_Task:_
Please reproduce the data below verbatim, from its first line through the line that contains "(x=547, y=234)", inclusive.

>>>

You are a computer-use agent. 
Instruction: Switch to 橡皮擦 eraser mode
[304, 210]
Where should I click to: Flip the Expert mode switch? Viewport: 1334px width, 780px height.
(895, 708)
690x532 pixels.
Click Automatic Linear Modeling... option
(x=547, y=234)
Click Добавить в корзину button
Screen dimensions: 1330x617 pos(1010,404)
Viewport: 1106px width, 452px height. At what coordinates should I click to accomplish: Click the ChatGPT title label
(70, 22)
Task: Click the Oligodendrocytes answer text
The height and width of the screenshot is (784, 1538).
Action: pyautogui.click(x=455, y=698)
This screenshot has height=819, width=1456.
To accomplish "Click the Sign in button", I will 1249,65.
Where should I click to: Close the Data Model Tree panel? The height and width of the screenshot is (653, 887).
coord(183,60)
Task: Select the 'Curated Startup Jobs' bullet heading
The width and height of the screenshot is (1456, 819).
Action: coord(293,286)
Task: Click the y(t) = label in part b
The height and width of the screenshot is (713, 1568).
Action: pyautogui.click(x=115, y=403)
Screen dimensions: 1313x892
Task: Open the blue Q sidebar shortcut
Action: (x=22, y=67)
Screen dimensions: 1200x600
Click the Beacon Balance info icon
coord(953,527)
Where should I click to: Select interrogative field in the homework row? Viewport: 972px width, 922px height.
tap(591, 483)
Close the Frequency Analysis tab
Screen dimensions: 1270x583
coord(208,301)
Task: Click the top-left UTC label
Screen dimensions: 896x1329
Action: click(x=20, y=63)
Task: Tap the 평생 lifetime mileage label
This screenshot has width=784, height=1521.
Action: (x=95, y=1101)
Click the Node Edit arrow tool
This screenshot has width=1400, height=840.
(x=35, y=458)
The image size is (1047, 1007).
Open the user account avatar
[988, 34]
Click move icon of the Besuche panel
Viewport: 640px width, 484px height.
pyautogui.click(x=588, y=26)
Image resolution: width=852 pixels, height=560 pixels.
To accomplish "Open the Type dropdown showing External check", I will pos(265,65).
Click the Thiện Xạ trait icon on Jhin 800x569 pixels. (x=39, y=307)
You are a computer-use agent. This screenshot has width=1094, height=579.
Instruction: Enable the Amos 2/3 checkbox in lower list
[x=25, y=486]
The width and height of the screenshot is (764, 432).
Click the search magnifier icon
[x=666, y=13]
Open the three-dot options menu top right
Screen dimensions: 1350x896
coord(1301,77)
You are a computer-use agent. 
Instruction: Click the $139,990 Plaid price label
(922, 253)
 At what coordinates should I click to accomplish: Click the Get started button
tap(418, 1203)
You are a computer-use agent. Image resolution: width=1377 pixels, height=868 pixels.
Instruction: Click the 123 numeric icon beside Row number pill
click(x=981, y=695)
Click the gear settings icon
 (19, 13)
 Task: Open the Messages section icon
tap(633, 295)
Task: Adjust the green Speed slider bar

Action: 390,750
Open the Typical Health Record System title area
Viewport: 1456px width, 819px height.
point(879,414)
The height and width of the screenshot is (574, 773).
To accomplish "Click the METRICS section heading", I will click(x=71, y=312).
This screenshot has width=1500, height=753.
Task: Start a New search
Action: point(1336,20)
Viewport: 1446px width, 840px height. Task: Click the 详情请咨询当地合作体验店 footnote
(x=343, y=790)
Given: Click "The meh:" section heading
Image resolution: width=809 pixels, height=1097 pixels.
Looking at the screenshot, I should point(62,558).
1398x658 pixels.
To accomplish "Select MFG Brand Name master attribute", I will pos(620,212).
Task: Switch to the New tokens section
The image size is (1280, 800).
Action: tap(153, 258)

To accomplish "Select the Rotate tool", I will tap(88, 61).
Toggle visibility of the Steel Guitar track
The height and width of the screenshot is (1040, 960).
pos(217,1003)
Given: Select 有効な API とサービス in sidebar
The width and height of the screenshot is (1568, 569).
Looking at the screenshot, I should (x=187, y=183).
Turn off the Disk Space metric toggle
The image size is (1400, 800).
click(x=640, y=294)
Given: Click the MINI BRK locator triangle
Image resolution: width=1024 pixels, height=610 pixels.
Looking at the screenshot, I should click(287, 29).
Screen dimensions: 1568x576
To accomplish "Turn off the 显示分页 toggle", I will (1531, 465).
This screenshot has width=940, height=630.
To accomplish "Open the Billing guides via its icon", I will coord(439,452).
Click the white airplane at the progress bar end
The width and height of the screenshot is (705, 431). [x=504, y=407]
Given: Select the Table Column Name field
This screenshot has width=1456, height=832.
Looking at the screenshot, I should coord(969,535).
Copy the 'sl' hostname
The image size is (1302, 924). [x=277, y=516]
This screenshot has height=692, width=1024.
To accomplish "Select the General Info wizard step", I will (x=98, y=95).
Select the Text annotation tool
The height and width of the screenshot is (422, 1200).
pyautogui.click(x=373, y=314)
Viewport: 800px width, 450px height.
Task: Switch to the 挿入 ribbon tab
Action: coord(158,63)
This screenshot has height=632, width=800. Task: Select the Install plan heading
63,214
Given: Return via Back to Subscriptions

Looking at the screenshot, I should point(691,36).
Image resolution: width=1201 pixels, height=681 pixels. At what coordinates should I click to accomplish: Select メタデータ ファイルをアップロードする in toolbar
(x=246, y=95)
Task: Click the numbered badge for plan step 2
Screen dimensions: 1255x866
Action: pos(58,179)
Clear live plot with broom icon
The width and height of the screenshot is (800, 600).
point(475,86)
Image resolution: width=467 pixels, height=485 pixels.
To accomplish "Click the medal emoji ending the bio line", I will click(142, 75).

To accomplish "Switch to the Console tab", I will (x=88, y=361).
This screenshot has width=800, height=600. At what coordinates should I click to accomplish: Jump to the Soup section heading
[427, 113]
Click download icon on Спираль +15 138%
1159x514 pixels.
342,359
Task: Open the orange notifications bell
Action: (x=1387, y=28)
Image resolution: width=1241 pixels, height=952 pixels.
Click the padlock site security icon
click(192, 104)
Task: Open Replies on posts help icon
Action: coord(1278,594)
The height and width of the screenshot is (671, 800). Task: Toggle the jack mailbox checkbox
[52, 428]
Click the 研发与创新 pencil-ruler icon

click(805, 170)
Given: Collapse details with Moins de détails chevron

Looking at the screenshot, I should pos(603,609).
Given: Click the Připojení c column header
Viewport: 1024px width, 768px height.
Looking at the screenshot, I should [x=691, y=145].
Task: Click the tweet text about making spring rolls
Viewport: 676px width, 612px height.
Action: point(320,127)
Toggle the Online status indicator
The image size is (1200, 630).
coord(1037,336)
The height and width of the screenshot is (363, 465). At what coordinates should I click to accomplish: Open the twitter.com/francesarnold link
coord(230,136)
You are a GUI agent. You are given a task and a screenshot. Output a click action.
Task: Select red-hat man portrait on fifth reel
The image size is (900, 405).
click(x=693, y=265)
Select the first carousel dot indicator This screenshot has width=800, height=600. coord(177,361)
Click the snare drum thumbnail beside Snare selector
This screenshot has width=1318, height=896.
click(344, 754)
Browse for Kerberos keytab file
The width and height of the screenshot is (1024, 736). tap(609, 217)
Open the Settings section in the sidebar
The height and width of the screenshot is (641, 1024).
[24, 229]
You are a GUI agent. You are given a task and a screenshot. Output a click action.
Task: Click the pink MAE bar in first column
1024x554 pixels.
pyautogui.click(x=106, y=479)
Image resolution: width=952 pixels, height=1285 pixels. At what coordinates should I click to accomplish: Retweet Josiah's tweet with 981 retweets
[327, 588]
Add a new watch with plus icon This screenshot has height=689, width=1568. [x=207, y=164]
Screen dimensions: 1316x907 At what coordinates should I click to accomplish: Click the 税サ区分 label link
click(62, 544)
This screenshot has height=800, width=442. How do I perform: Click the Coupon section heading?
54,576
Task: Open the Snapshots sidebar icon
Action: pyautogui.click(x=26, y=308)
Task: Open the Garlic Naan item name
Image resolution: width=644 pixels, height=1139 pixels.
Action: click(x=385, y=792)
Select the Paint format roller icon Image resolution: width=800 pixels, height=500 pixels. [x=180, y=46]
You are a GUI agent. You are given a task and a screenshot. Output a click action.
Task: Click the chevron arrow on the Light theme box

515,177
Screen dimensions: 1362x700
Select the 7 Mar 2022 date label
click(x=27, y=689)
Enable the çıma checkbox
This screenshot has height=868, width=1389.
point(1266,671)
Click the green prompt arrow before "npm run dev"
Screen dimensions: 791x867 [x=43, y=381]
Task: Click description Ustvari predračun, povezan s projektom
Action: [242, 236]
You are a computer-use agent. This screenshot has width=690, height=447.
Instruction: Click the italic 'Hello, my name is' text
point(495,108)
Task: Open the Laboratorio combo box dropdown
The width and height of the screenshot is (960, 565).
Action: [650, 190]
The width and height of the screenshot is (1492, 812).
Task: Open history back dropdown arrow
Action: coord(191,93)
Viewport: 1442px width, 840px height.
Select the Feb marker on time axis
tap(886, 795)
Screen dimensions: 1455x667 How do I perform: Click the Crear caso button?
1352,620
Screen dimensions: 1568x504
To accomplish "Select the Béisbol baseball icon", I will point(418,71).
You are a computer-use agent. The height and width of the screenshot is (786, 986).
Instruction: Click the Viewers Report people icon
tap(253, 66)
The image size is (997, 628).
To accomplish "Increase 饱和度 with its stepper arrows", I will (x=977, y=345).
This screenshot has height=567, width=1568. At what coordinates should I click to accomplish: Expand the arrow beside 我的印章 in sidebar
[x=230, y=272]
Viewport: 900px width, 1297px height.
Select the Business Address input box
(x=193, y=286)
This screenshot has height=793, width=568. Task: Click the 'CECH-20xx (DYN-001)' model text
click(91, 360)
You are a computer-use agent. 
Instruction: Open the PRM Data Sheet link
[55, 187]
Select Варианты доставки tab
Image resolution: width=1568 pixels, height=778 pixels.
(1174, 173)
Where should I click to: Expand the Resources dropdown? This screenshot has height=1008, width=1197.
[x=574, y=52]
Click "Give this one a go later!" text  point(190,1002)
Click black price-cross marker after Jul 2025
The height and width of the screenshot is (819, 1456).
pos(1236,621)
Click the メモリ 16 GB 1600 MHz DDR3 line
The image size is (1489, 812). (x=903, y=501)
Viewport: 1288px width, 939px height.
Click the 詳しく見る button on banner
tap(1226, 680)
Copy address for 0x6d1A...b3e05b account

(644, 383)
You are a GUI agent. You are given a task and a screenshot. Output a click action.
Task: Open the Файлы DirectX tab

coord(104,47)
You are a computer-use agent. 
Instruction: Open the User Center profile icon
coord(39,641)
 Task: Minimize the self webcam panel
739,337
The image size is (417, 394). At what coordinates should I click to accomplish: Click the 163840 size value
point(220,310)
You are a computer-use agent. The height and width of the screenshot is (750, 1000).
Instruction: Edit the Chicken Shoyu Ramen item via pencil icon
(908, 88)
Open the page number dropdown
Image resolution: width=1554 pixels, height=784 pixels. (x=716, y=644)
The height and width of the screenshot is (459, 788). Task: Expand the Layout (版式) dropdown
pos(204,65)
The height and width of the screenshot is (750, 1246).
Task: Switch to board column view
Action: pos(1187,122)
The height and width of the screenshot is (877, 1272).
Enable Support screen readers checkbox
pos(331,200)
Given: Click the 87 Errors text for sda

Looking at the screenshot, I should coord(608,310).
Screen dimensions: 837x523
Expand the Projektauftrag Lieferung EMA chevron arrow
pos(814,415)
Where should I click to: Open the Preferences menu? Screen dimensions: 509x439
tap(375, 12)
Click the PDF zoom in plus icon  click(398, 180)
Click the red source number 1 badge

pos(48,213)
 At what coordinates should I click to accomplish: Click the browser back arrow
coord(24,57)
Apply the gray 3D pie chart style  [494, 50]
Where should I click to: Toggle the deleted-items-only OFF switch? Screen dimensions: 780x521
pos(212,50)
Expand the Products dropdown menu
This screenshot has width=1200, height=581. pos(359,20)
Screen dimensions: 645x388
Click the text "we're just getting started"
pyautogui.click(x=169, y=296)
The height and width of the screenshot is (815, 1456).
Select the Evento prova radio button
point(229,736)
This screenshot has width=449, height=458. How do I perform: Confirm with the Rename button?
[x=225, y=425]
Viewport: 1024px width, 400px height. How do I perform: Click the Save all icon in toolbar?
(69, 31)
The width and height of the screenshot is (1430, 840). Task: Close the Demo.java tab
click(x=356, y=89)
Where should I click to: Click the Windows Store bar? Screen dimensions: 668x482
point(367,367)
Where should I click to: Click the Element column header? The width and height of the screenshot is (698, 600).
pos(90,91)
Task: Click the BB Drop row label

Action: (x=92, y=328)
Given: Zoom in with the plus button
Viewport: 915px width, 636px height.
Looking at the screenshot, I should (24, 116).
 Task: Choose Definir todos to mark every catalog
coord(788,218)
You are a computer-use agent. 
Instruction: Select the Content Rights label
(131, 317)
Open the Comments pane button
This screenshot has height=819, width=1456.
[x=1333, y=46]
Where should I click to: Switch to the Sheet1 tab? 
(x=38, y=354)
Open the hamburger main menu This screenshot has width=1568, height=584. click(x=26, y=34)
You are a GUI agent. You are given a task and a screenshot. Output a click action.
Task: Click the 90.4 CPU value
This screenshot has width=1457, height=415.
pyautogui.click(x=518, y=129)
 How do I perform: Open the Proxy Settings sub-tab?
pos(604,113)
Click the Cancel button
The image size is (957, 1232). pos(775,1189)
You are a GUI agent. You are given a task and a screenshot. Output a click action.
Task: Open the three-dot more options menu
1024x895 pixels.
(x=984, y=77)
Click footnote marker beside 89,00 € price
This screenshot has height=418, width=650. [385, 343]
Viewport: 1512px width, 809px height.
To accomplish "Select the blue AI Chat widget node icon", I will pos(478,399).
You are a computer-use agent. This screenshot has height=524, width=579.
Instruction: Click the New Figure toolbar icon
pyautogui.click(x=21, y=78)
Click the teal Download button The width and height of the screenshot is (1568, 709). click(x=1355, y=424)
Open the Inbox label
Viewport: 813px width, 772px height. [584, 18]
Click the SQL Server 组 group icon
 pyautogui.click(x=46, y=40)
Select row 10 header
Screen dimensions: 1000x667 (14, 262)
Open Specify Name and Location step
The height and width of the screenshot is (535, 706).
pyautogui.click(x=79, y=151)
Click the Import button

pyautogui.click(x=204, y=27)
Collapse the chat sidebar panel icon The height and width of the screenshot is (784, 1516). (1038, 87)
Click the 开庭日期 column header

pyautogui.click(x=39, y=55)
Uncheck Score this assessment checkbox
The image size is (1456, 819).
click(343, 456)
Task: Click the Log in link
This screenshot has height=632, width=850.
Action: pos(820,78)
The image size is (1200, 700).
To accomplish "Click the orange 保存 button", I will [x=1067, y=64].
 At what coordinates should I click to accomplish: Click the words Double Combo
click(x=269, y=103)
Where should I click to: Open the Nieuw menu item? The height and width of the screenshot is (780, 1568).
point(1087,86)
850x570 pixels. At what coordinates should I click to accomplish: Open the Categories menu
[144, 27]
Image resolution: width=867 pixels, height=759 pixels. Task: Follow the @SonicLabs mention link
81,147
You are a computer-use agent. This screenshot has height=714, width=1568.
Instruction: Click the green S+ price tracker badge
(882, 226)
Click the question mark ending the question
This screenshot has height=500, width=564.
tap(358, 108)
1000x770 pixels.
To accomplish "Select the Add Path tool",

<<<

_Complete answer:_
You are a computer-use agent. 
Instruction: Switch to 橡皮擦 eraser mode
[304, 210]
Where should I click to: Flip the Expert mode switch? Viewport: 1334px width, 780px height.
(895, 708)
690x532 pixels.
Click Automatic Linear Modeling... option
(x=547, y=234)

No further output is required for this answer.